In this project, we are going to explore the main classification algorithms and learn how to find and train the best possible model for the classification of handwritten digits. We will need to process a dataset that includes images of handwritten numbers from 0 to 9. The ultimate goal is to train the model to identify a digit on the picture.
Get hands-on experience with the Keras dataset, train a variety of classification algorithms, and find the best one using scikit-learn tools.
Stage 1 : Figure out how to load the dataset from the external resource, preprocess arrays, and provide general information about the data.
Stage 2 : Split the data into train and test sets and verify the class distribution.

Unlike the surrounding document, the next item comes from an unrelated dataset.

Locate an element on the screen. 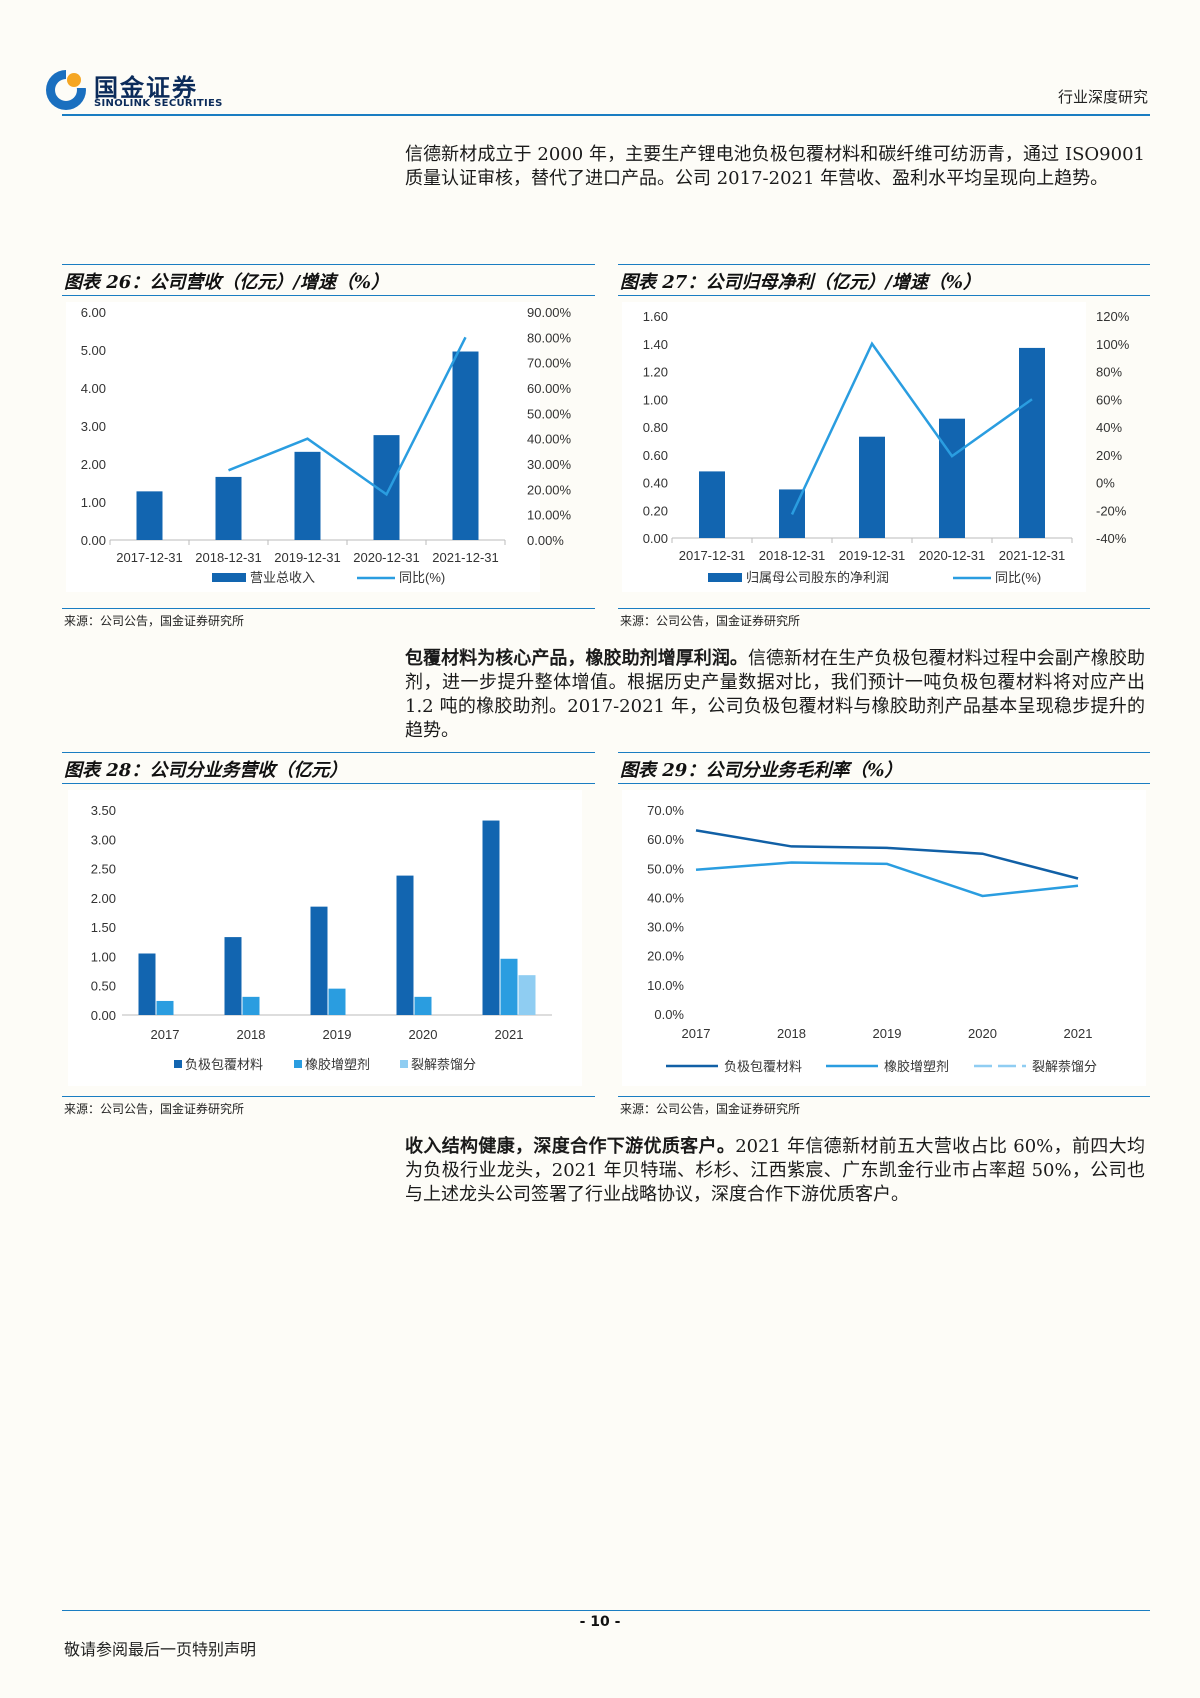  fig26-bottom-rule is located at coordinates (328, 608).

Stage 3 : Explore sklearn classification algorithms, train the models, and compare the results.
Stage 4 : Normalize data, train the models, and explore if that improves the results.

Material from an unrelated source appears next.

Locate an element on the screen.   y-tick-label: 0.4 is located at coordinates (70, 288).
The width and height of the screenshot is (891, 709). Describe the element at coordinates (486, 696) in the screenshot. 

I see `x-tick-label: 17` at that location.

Stage 5 : Search through classifier parameter values and find a set of parameters that yields the best result.
To learn more about this project, please visit HyperSkill Website - Classification of Handwritten Digits.

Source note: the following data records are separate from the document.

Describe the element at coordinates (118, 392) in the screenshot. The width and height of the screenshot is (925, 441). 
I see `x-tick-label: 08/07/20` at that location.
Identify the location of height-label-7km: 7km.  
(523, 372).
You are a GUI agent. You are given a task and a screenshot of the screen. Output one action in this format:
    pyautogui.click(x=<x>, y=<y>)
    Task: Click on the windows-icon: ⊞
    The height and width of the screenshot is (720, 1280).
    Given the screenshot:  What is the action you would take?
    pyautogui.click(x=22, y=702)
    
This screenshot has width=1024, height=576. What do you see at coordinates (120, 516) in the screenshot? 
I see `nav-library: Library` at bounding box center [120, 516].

This project's difficulty has been labelled as Challenging where this is how HyperSkill describes each of its four available difficulty levels:
- Easy Projects - if you're just starting
- Medium Projects - to build upon the basics
- Hard Projects - to practice all the basic concepts and learn new ones
- Challenging Projects - to perfect your knowledge with challenging tasks
This Repository contains one .py file:
analysis.py - Contains the code used to complete the project's requirements
Project was built using python version 3.11.3
Download the analysis.py file to your local repository and open the project in your choice IDE and run the project. The performance of four models - Logistic Regression, K Nearest Neighbors, Decision Tree, and Random Forest - were compared to each other and evaluated using the accuracy metric. Please read each Stage's docstring to know the requirements of each stage and understand the output of the program.